"We are foreign prisoners in Shanghai Qingpu prison China. Forced to work against our will. Please help us and notify human rights organisation." That was a message a six-year-old found inside a Christmas card bought from Tesco. After the news emerged, Tesco suspended production of charity Christmas cards at the Chinese factory.
China later denied accusations of forced labour at the Shanghai prison. The Sunday Times newspaper said the message in the charity card sold by British supermarket giant Tesco read: "We are foreign prisoners in Shanghai Qingpu Prison China. Forced to work against our will."
China's Foreign Ministry spokesman Geng Shuang told a press briefing: "I can responsibly say, according to the relevant organs, Shanghai's Qingpu prison does not have this issue of foreign prisoners being forced to work."
'A farce created by Mr.
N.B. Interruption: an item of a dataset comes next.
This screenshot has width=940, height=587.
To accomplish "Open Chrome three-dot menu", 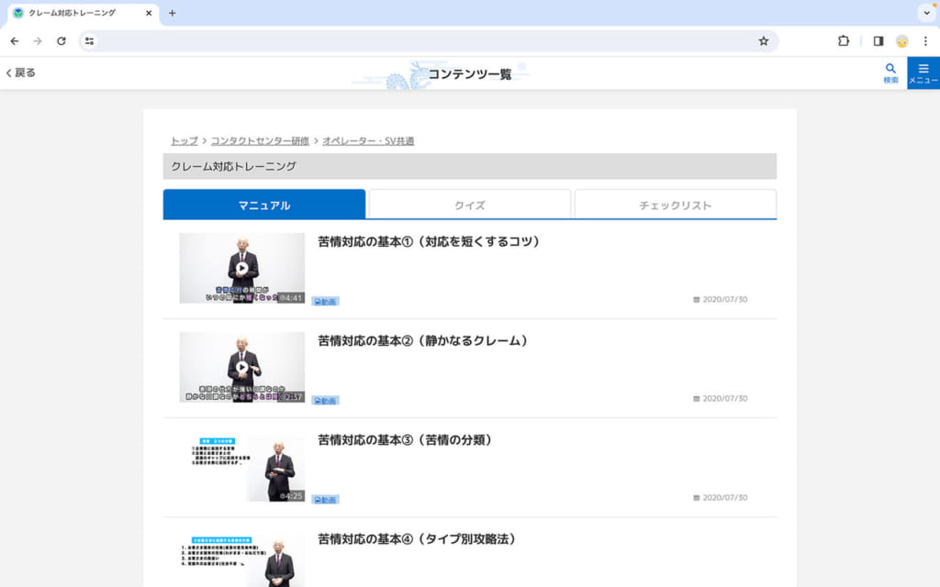I will pyautogui.click(x=925, y=41).
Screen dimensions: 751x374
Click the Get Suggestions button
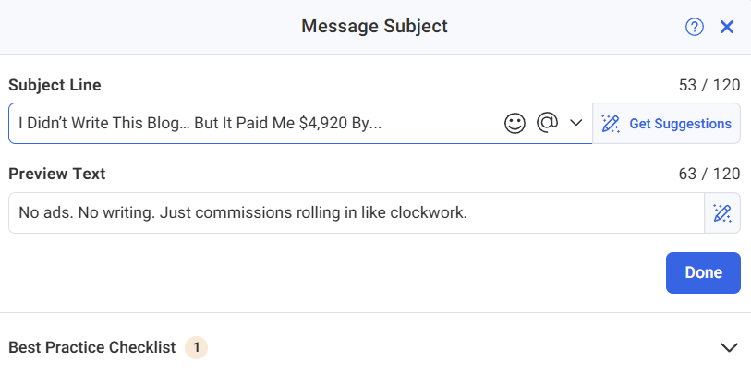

Humphrey'
Shuang dismissed the whole story as "a farce created by Mr. Humphrey". Humphrey did not immediately respond to requests for comment on the ministry's statement.
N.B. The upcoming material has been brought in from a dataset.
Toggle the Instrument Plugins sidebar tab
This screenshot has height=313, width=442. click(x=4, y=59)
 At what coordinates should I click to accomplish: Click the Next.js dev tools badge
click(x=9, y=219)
The message inside the card said whoever received it should contact Peter Humphrey, a British former journalist and corporate fraud investigator who was imprisoned in the same jail from 2014-2015. Humphrey spent 23 months in prison on charges of illegally obtaining private records of Chinese citizens and selling the information to clients including drugmaker GlaxoSmithKline.
The Sunday Times said the message had been found by six-year-old Florence Widdicombe who showed it to her father. He then contacted Humphrey via LinkedIn.
Writing in the Sunday Times, Humphrey said he did not know the identities or the nationalities of the prisoners, but he "had no doubt they are Qingpu prisoners who knew me before my release in June 2015". Humphrey said during his trial he had not thought his activities in China were illegal.